Written problem 1 ::
Quote the stretch from "In October 2007, Mother" through "the parties’ agreement." in the passage on the Law of the Case Doctrine, word for word.

Passage given ::
What is the Law of the Case Doctrine in a Divorce in Arizona
The Arizona Court of Appeals in the case of Durrant vs. Durrant had to, among other issues, deal with the legal principle known as the Law of the Case Doctrine in an Arizona divorce. In that case, Taylor Durrant (Father) appeals the family court’s order:
(1) denying his objection to a case status report from the Family Court Conference Center (FCCC);
(2) entering an income withholding order for past-due spousal support; and
(3) awarding Susan Durrant (Mother) attorneys’ fees in the amount of $10,000. For the following reasons, we affirm in part, vacate in part, and remand for further proceedings.
Mother and Father divorced in April 2005 in accordance with a consent decree that required Father to pay $900 per month in child support and $1600 per month in spousal maintenance. The decree also required Father to pay $3,559.50 in pre-decree spousal maintenance arrearages and $450 in pre-decree child support arrearages, both accruing interest at a rate of 10% per annum.
In October 2007, Mother moved to hold Father in contempt for non-payment of child support and spousal maintenance. In September 2008, the family court entered an order establishing Father’s arrearages at $34,374.50 for spousal maintenance and $3,471.50 for child support. The court also waived all accrued interest pursuant to the parties’ agreement.
In April 2012, Mother again moved to hold Father in contempt for failure to pay child and spousal support, and in August 2012, the family court held an evidentiary hearing on the motion. After the hearing, the court noted that going forward, it would be “applying the statutory interest rate of 3.25% to any judgments ordered by the Court.”

Listed entries ::

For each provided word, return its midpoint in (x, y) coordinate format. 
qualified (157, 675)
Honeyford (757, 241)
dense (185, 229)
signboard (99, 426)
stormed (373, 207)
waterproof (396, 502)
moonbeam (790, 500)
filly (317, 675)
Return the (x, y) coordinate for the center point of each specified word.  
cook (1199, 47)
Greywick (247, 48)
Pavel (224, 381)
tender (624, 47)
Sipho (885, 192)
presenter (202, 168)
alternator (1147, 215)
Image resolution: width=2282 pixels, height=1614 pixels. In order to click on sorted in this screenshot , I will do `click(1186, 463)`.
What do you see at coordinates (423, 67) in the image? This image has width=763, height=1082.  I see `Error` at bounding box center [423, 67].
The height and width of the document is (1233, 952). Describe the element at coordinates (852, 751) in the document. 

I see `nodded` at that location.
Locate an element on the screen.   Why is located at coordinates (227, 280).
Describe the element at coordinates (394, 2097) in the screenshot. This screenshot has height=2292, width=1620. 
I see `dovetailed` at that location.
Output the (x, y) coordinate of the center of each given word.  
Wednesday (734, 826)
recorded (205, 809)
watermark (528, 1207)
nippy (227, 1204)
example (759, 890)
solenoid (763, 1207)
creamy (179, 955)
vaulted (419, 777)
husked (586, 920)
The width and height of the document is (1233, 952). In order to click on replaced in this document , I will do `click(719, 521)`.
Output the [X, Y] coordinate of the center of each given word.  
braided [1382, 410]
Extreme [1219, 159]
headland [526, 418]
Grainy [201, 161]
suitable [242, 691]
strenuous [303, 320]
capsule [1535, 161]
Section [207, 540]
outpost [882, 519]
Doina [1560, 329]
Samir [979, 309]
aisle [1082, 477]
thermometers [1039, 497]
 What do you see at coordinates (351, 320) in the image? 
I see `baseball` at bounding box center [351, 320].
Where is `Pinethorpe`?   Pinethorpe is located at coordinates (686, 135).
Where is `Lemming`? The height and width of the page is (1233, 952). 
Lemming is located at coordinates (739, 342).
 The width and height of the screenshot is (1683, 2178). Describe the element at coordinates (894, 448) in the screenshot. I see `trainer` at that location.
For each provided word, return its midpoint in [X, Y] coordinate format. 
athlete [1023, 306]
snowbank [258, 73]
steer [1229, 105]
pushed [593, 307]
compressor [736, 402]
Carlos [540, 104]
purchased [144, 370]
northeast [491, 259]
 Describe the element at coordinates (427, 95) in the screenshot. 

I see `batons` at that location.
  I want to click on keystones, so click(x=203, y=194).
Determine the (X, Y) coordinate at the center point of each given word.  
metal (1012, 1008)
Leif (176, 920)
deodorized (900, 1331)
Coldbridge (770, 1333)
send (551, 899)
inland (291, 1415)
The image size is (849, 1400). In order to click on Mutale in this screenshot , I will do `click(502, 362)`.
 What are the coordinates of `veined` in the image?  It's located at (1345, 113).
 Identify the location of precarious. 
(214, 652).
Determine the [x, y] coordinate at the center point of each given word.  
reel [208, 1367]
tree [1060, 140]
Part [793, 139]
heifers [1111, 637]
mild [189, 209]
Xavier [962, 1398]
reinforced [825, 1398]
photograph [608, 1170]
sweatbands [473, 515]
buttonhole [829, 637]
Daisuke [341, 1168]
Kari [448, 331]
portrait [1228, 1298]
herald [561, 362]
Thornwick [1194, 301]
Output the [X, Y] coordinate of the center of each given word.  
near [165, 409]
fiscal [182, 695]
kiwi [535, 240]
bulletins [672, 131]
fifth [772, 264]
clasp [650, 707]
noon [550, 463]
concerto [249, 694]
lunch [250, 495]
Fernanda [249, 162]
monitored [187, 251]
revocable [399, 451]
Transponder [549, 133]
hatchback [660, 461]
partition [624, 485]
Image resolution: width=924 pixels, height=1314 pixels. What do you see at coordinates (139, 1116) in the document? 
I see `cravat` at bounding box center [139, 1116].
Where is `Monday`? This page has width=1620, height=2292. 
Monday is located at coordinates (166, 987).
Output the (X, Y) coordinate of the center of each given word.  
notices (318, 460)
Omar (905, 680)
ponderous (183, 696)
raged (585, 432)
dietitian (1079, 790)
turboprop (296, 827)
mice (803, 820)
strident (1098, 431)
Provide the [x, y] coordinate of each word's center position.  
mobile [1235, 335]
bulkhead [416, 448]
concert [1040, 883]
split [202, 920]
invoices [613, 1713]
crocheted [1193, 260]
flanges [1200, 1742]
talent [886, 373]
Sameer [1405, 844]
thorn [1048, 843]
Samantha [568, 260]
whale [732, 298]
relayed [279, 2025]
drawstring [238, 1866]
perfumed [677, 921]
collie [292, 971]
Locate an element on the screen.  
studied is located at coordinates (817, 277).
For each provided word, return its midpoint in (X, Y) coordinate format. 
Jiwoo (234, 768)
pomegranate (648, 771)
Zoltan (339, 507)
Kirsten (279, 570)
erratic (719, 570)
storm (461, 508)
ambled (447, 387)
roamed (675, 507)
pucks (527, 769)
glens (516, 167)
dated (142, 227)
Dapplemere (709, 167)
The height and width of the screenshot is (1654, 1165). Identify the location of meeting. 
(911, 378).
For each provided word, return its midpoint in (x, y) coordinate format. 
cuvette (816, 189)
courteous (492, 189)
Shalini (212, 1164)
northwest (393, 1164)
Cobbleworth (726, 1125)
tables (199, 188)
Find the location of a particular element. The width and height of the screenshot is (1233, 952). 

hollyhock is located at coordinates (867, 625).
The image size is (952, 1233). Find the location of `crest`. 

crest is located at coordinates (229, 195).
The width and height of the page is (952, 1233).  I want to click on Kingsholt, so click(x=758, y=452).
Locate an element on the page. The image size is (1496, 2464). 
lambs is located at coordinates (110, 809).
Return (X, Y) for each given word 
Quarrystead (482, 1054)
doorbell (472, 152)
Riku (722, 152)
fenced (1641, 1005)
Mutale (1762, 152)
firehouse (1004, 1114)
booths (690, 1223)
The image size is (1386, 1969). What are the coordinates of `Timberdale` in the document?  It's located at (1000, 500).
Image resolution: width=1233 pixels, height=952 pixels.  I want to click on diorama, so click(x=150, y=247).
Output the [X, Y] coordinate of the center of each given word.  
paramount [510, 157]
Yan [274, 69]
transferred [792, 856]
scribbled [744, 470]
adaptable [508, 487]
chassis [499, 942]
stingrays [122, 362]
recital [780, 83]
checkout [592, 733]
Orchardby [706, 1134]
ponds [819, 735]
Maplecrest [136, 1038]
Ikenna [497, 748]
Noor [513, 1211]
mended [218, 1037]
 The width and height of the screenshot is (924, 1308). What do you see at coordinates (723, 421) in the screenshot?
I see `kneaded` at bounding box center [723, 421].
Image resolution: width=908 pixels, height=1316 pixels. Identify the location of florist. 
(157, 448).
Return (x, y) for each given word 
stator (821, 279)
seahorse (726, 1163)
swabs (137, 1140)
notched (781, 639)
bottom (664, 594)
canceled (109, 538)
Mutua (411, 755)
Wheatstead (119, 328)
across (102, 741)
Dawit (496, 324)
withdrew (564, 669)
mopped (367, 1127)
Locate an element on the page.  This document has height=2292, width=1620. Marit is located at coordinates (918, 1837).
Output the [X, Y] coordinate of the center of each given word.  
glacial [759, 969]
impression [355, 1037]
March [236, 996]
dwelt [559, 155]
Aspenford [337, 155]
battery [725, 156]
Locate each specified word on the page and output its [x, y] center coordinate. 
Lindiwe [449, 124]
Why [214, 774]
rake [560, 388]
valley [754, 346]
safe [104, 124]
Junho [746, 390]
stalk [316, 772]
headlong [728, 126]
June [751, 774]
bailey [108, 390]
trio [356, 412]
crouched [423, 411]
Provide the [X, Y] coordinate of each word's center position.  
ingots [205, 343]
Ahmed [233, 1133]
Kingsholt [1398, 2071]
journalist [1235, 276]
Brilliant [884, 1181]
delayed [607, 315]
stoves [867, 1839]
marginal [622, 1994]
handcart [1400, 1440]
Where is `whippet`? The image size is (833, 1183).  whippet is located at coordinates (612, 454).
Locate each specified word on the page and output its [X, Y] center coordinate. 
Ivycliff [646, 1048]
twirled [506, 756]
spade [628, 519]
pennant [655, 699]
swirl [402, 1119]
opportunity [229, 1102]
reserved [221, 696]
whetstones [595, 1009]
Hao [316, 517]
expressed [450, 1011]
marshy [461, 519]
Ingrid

Written problem 2 ::
In the listing, rewrite the stretch from the line containing "The height and width of the screenshot" through the line containing "mopped (367, 1127)", replacing "midpoint" with "central point" and keeping everything else unchanged. Return only those lines.

Worked solution 1 ::
In October 2007, Mother moved to hold Father in contempt for non-payment of child support and spousal maintenance. In September 2008, the family court entered an order establishing Father’s arrearages at $34,374.50 for spousal maintenance and $3,471.50 for child support. The court also waived all accrued interest pursuant to the parties’ agreement.

Worked solution 2 ::
The height and width of the screenshot is (1654, 1165). Identify the location of meeting. 
(911, 378).
For each provided word, return its central point in (x, y) coordinate format. 
cuvette (816, 189)
courteous (492, 189)
Shalini (212, 1164)
northwest (393, 1164)
Cobbleworth (726, 1125)
tables (199, 188)
Find the location of a particular element. The width and height of the screenshot is (1233, 952). 

hollyhock is located at coordinates (867, 625).
The image size is (952, 1233). Find the location of `crest`. 

crest is located at coordinates (229, 195).
The width and height of the page is (952, 1233).  I want to click on Kingsholt, so click(x=758, y=452).
Locate an element on the page. The image size is (1496, 2464). 
lambs is located at coordinates (110, 809).
Return (X, Y) for each given word 
Quarrystead (482, 1054)
doorbell (472, 152)
Riku (722, 152)
fenced (1641, 1005)
Mutale (1762, 152)
firehouse (1004, 1114)
booths (690, 1223)
The image size is (1386, 1969). What are the coordinates of `Timberdale` in the document?  It's located at (1000, 500).
Image resolution: width=1233 pixels, height=952 pixels.  I want to click on diorama, so click(x=150, y=247).
Output the [X, Y] coordinate of the center of each given word.  
paramount [510, 157]
Yan [274, 69]
transferred [792, 856]
scribbled [744, 470]
adaptable [508, 487]
chassis [499, 942]
stingrays [122, 362]
recital [780, 83]
checkout [592, 733]
Orchardby [706, 1134]
ponds [819, 735]
Maplecrest [136, 1038]
Ikenna [497, 748]
Noor [513, 1211]
mended [218, 1037]
 The width and height of the screenshot is (924, 1308). What do you see at coordinates (723, 421) in the screenshot?
I see `kneaded` at bounding box center [723, 421].
Image resolution: width=908 pixels, height=1316 pixels. Identify the location of florist. 
(157, 448).
Return (x, y) for each given word 
stator (821, 279)
seahorse (726, 1163)
swabs (137, 1140)
notched (781, 639)
bottom (664, 594)
canceled (109, 538)
Mutua (411, 755)
Wheatstead (119, 328)
across (102, 741)
Dawit (496, 324)
withdrew (564, 669)
mopped (367, 1127)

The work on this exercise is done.